EQT Corporation (EQT)Comstock Resources (CRK), and Excelerate Energy (EE) are the three natural gas-focused names most directly tied to the dynamics described above. EQT is the largest natural gas producer in the United States, with its Appalachian Basin production highly leveraged to Henry Hub prices. At $3.00–$3.15 Henry Hub, EQT's production economics are functional but not exceptional — the company benefits more meaningfully when Henry Hub sustains above $3.50, a level that current technical resistance is preventing. CRK (Comstock Resources) is a Haynesville-focused producer with significant LNG export exposure given the Haynesville's geographic proximity to Gulf Coast export terminals. Its feed gas contribution to terminals like Sabine Pass makes it more directly exposed to the export demand dynamics than a pure Appalachian producer. EE (Excelerate Energy) provides floating storage and regasification unit services — a business that becomes increasingly valuable when LNG supply disruptions drive emergency import demand from markets that lack fixed regasification infrastructure. As Asian buyers scramble for alternative supply and as Bangladesh risks being priced out of the market entirely, floating regasification capacity becomes scarce and strategically critical. All three names should be held rather than aggressively bought at current levels — the domestic price ceiling at $3.25–$3.50 limits near-term upside for producers, while the export demand floor limits the downside.

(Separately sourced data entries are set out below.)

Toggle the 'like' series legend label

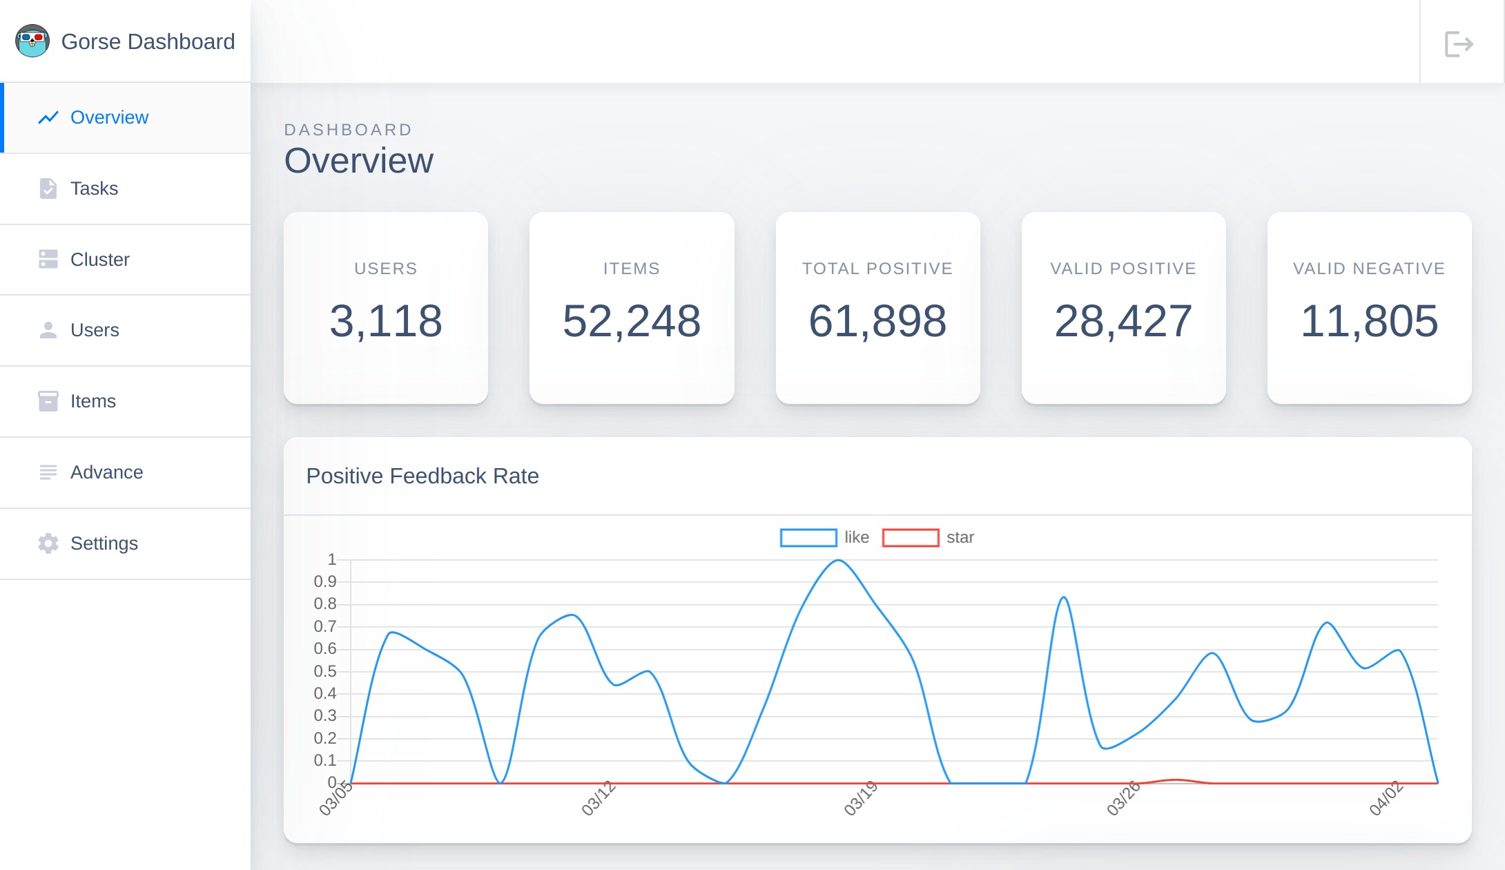click(856, 537)
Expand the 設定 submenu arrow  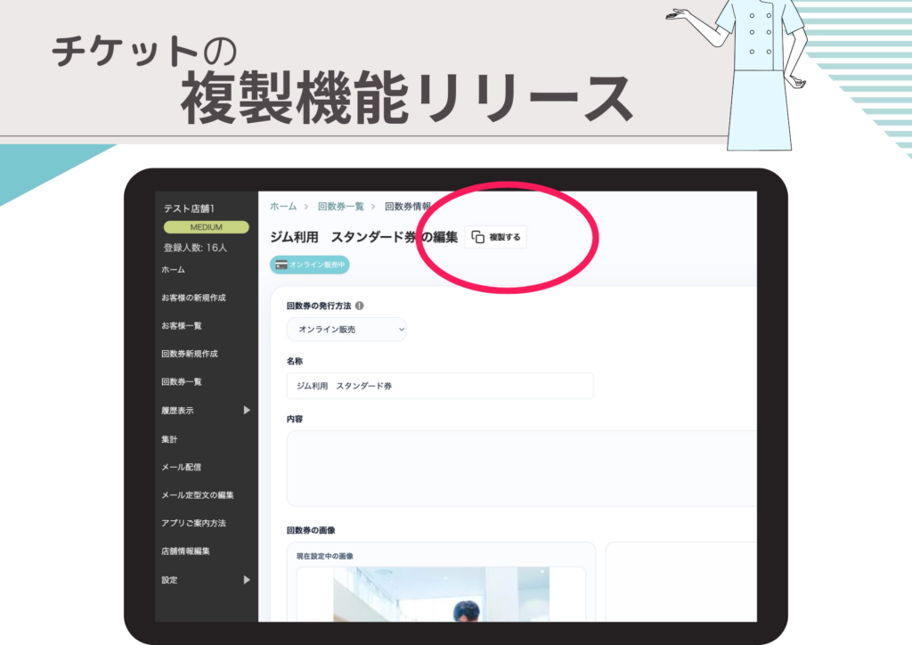[x=247, y=579]

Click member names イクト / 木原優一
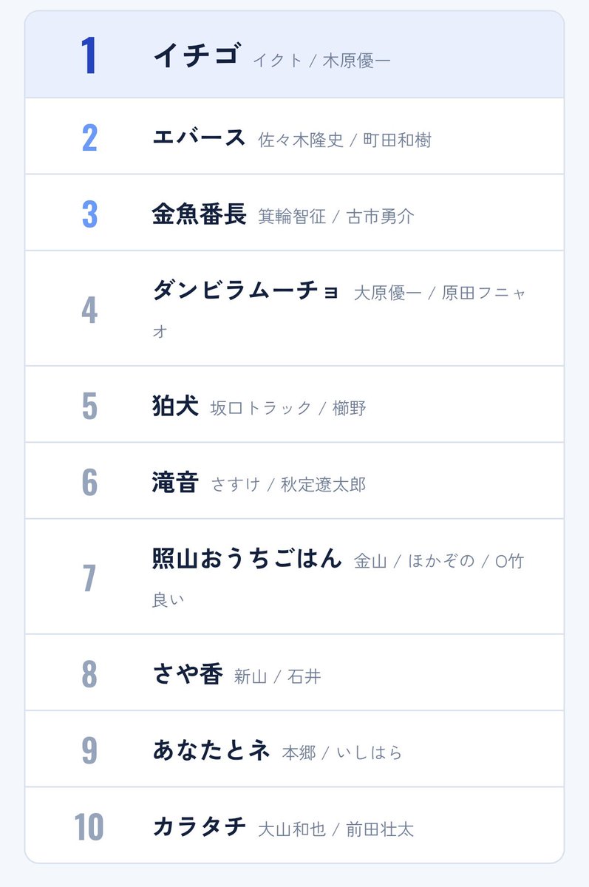(x=321, y=61)
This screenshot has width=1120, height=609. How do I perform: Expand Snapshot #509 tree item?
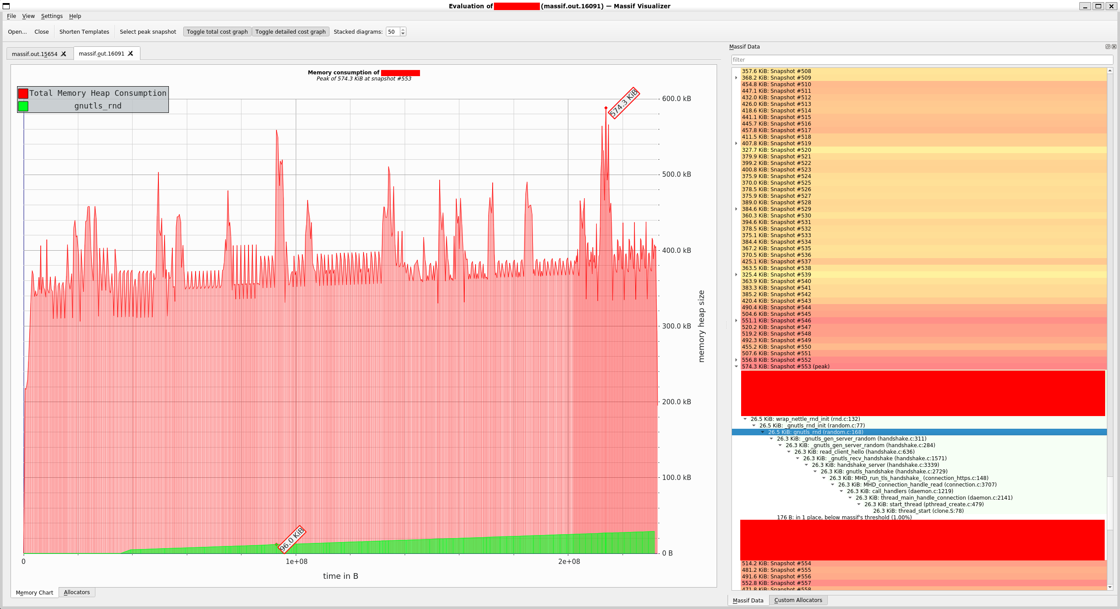[x=736, y=78]
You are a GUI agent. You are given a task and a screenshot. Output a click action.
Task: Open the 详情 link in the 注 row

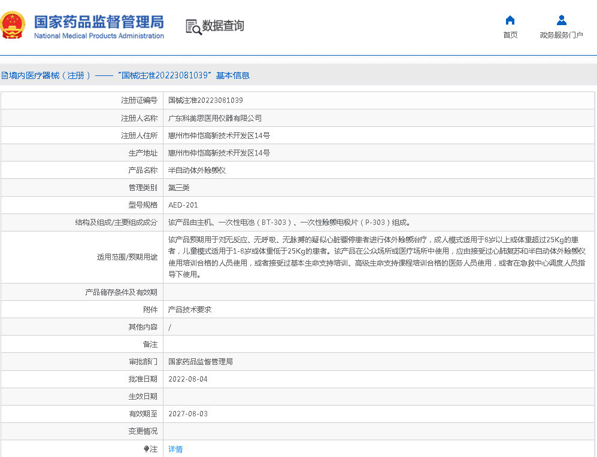[x=175, y=449]
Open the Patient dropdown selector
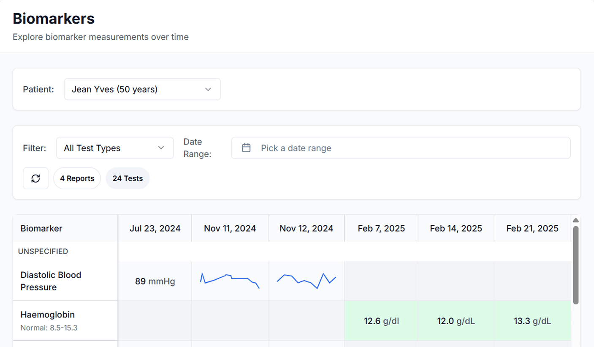Viewport: 594px width, 347px height. [x=142, y=89]
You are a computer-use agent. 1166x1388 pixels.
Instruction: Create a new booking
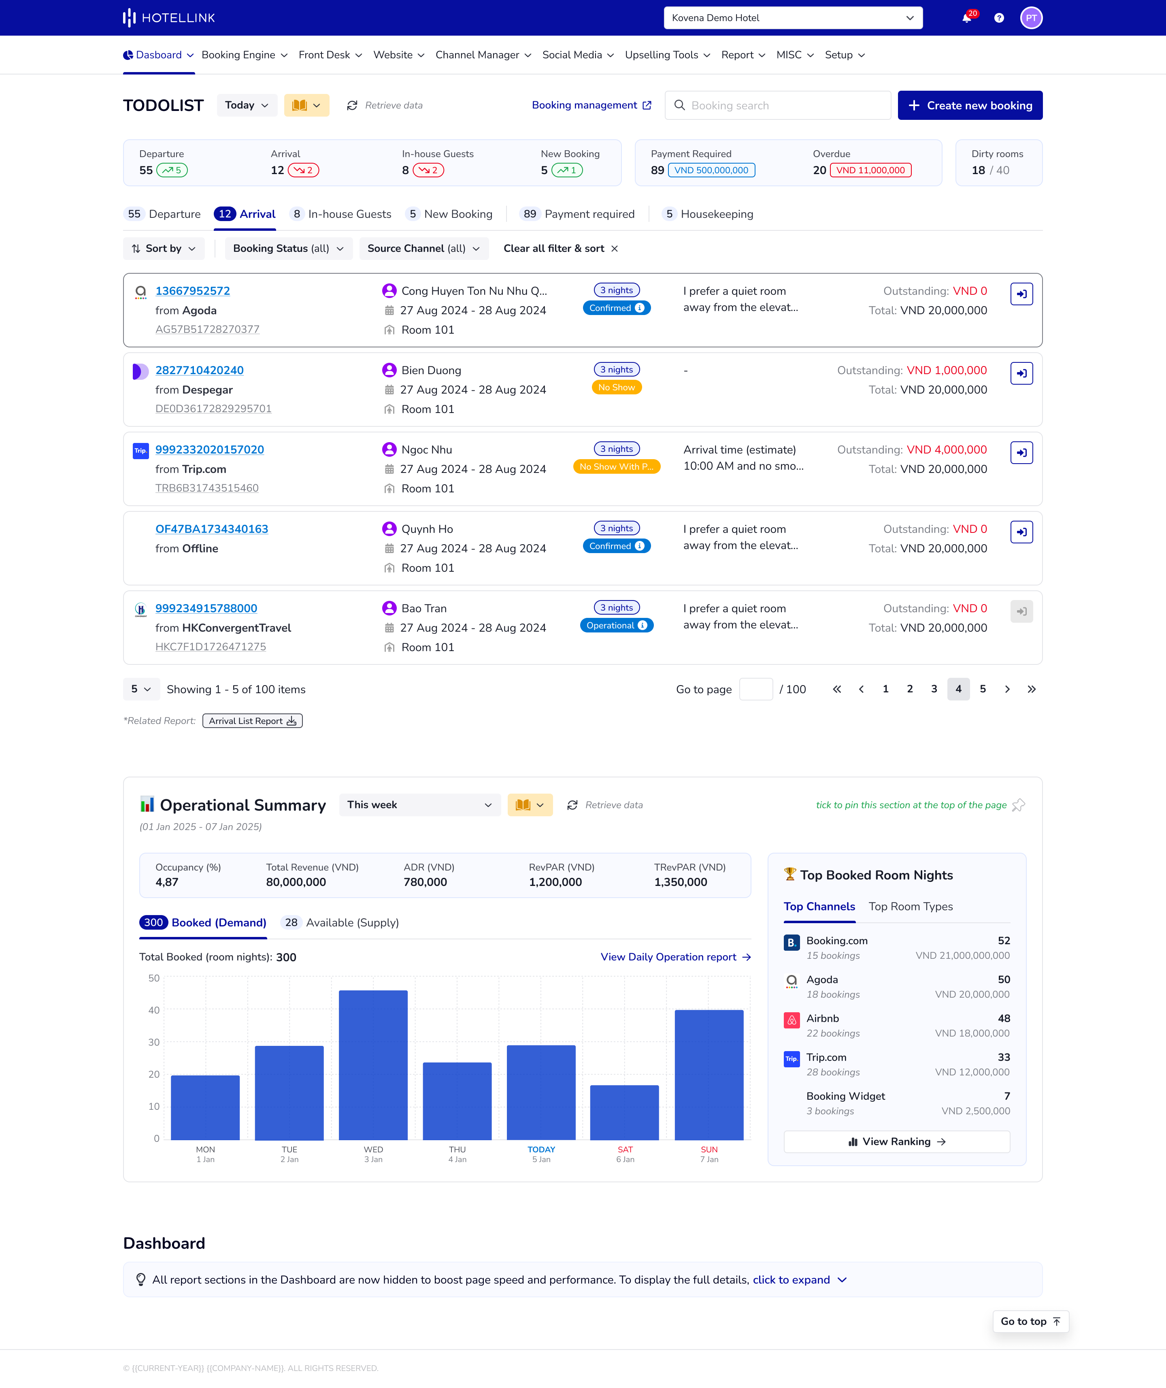pos(970,105)
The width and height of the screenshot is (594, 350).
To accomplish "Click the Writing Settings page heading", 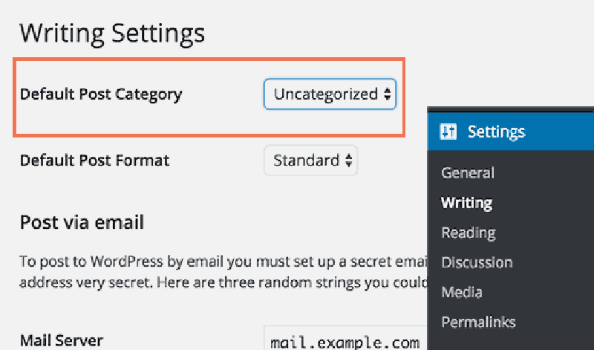I will (112, 33).
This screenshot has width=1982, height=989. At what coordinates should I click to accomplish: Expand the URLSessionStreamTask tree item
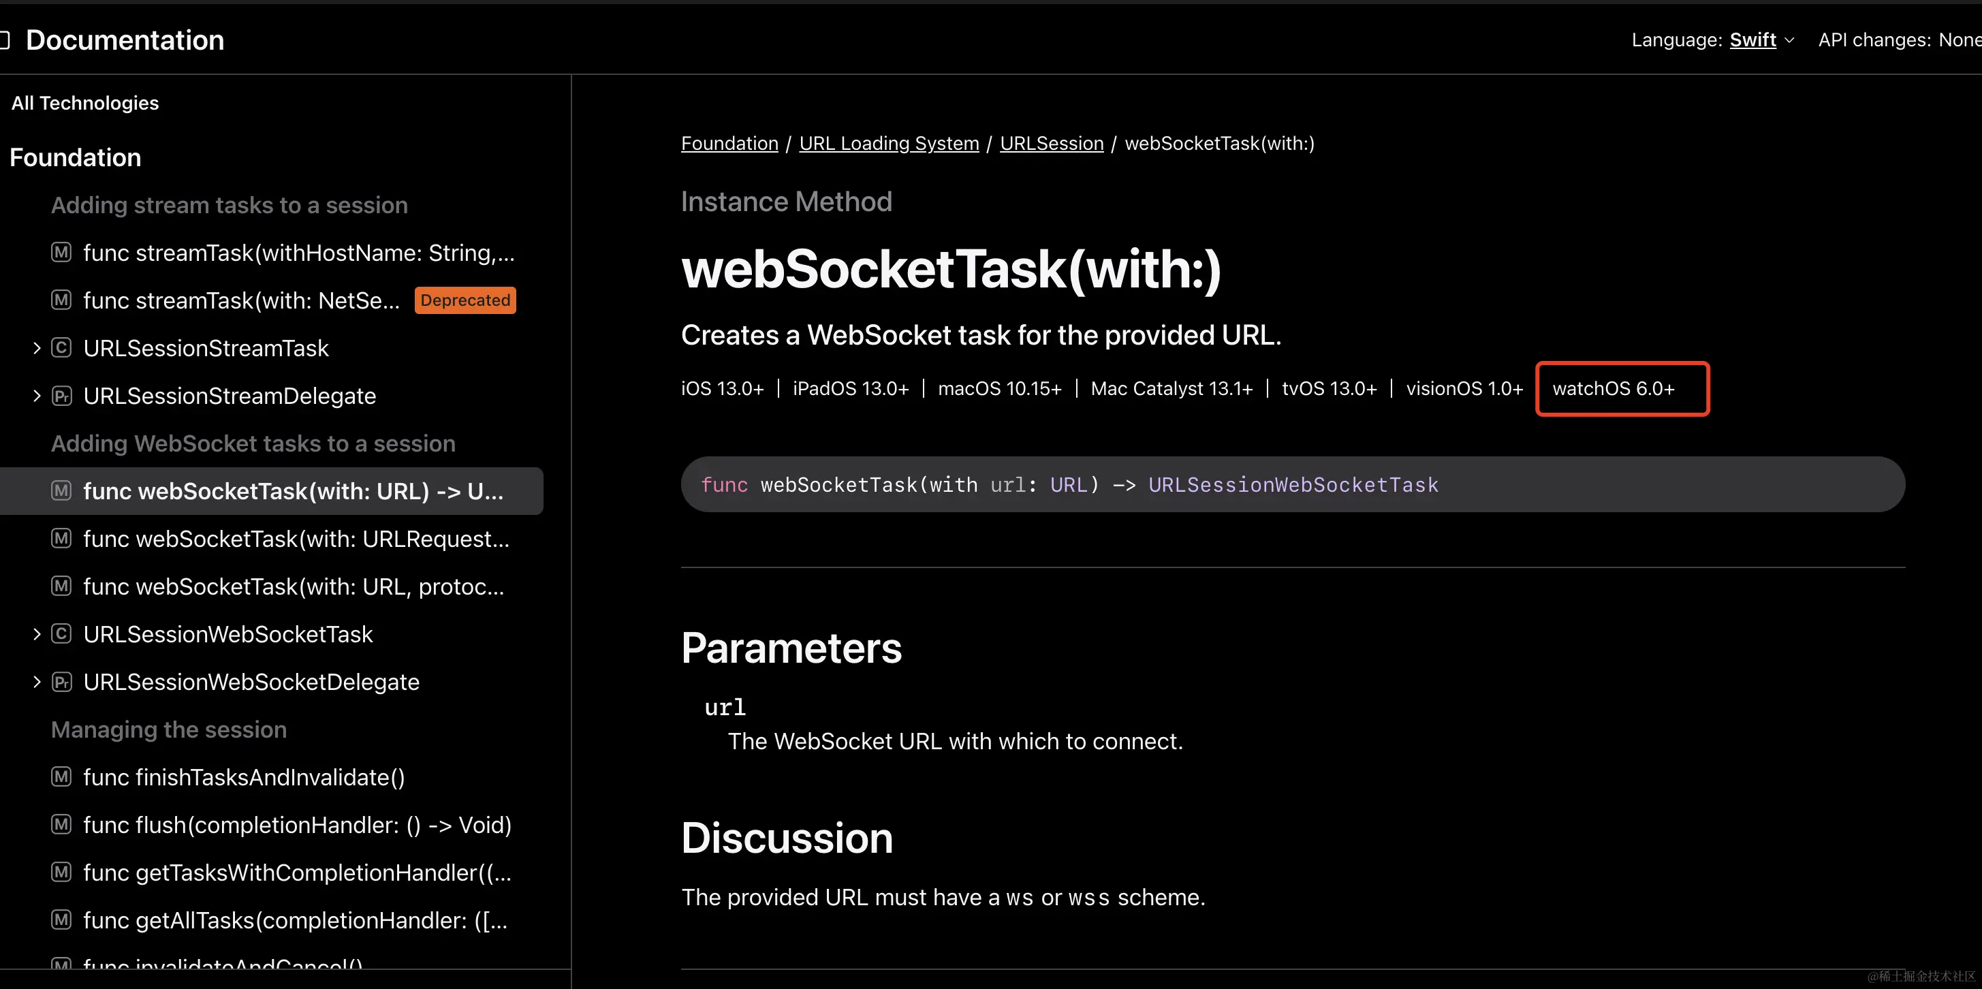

The Verdict on Natural Gas Futures (NG=F): Bear Bias Until Shoulder Season Passes, But the Global LNG Story Changes Everything If It Reaches Henry Hub

Natural Gas Futures (NG=F) near $3.00 is a short with a tight stop in the current seasonal and technical framework. The $3.25 resistance cap has been confirmed repeatedly. Domestic demand is down 10% week-over-week with the 27% residential and commercial collapse leading the decline. Storage at 1,848 Bcf is only 17 Bcf below the five-year average — the near-normalization of inventories removes the supply-tightness argument that supported winter prices. The first estimated injection of 42 Bcf for the week ending March 13 marks the transition from withdrawal to injection season, which is structurally bearish for prompt prices. The technical ceiling is $3.50, and a break above that level on a closing basis would require a specific external shock — a U.S. LNG export infrastructure disruption, a dramatically cold late-season weather pattern, or a physical pipeline constraint that prevents storage injection — none of which is currently materializing. The medium-term picture beyond the shoulder season is more constructive and potentially dramatically so. If Ras Laffan remains offline for two to three months, European TTF sustains at €70/MWh or higher, and U.S. LNG exporters continue maximizing throughput at 133+ Bcf per week, the cumulative draw on domestic storage through the injection season could be large enough to create a genuine deficit by summer — at which point the bullish re-rating of NG=F from $3.00 toward $4.00–$4.50 becomes viable. That summer scenario is the reason to hold rather than aggressively short below $3.00. The $2.80 support level is the floor of the short trade. Below $2.80, the next support is absent until the $2.50 region. Sell rallies toward $3.25–$3.50 for the next four to six weeks. Reassess when the first summer cooling demand data arrives and when Ras Laffan's restart timeline becomes clearer.